Don’t judge people by their outside appearance. When you’re tempted to be critical and find fault, remember that the enemy is called “the accuser of our brethren” (Revelation 12:10
NKJV
). Recognize the source of your criticism. That’s who’s giving you the desire. I don’t know about you, but I’m not getting on the side of the accuser; I’m staying on God’s side. I’m believing the best.

There may be a thousand things wrong, but I will search until I find the one thing that’s right. I’ve been forgiven much, so I try to love even more. If I err, I’m not erring on the side of judgment; I’m erring on the side of mercy.

I’ve learned that somebody may look rough on the outside, but you can’t judge a book by its cover. Give people the benefit of the doubt. After all, if it were not for the mercy of God, how do you know you wouldn’t be just like that person?

If I hadn’t been brought up in church by good parents, who knows where I would be? I’m not judging. I’m not finding fault. I’m keeping the Windex handy. I’m keeping my window clean.

But people today are quick to criticize, quick to condemn, quick to judge. If somebody is not just like them, if they’re a little different, some don’t understand. Instead of giving a person the benefit of the doubt, instead of believing the best, they look him or her up and down and pick out all the faults they can find.
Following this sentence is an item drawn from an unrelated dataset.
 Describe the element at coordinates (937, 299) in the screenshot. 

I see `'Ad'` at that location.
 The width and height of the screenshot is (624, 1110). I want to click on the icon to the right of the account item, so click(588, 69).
I would never dress like that. I don’t know why they drive that kind of car. If I were them, I wouldn’t take a vacation in this economy. If I were them, I wouldn’t send my kids to that school. If I were her, I wouldn’t wear that much jewelry.

A visitor told me last week that his pastor had taken six weeks off to go on an around-the-world cruise. He just couldn’t understand that. He was complaining and going on and on, telling me how that just wasn’t right. The whole time he complained I was thinking the reason his pastor went on the cruise was to get away from people like him.

How someone spends money, what they drive, how they raise their children, where they go on vacation, what neighborhood they live in—that is all none of my business.

Mind Your Own Business

I don’t know about you, but I have a hard enough time trying to run my own life without trying to run somebody else’s. One of the best ways I can keep my windows clean is to mind my own business. If a neighbor takes four vacations a year, it’s none of my business. If a friend wears a ring on every finger and two on every toe, it’s none of my business. If a Lakewood member drives around in a limousine or comes to church in a boat, it’s none of my business.

Nosey people are critical people.

Don’t be nosey. Nosey people are critical people. They want to know all the details and all the latest scoops, not so they can pray about it, not so they can help the person, but because they know there might be something in there that’s juicy. It will feed their judgmental nature.

They’ll go to work and say, “Did you hear what I heard? Did you hear what they said? Did you hear the latest?”

Your answer should be, “No, and I don’t want to hear. I don’t want to be poisoned. My ears are not trash cans to fill with garbage.”

Don’t sit there and be passive; a gossip
wants
to tell you something bad about another person. “I couldn’t help it. They wanted to tell me,” the gossip says.

Before they tell you anything bad, just say, “You know what? I just remembered I have an important appointment to go to.”